How billionaires stay rich amid skyrocketing rates of 'wealth erosion'
- Billionaire who stay rich tend to all do one important thing with their fortunes according to a new report —diversify it.
- The number of one-time billionaires who dropped out of the three comma club was 10 times higher in 2019 than in 2010.
- Not all classes of assets are equally beneficial to people looking to stabilize their net worths.
Not only is it increasingly difficult to become ultra-rich in America, but it's also getting difficult to stay ultra-rich.
Billionaire's fortunes are now "less stable" than in the past decades, according to a new report by UBS and PwC. More than 70 people who were worth at least $2 billion in 2009 were no longer members of the three comma club by 2020, the report found.
The 2019 drop-outs amounted to 1.7% of the total billionaire population, per UBS and PwC, a significant uptick from 2010's 0.3% drop off rate. Nearly all of the drop-outs had their entire fortunes tied up in a single company that fell on hard times, subjecting them to "wealth erosion" in the process, where their fortunes would slowly lose their value over time.
UBS and PwC reported that 34 one-time billionaires saw their net worth drop below one billion in 2019, including Juul cofounders Adam Bowen and James Monsees and Forever21 cofounders Jin Sook and Do Won Chang.

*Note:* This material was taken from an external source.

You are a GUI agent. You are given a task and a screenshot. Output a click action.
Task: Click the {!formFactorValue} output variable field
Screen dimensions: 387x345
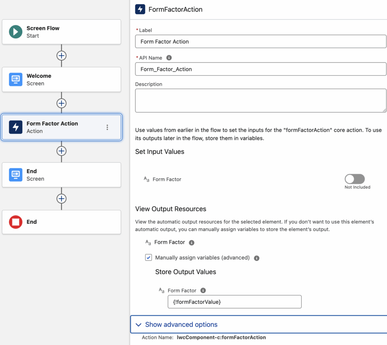point(234,302)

Nearly all of them held the bulk of their fortunes in one business that struggled, collapsing their net worths.
The two firms also studied the fortunes of the billionaires who stayed rich and found one thing in common — diversification.
"Our analysis shows that diversification across a number of businesses and assets is the key to wealth preservation," wrote the report's authors, UBS Global Wealth Management's Josef Stadler and PwC's Marcel Tschanz. (We should also note that financial planners often recommend a diverse portfolio to defray the risk of putting all your eggs in one financial basket — regardless of how many commas your net worth includes.)
Real estate is one of the assets commonly used to avoid the fate of wealth erosion, as nearly half of billionaires hold between 21% and 40% of their net worth in it, per UBS and PwC. Such investments brought in big profits over the past decade amid high demand and low-interest rates, according to the report.
"Even billionaire innovators must keep on reinventing their businesses, reinvesting their gains into new ventures," they added.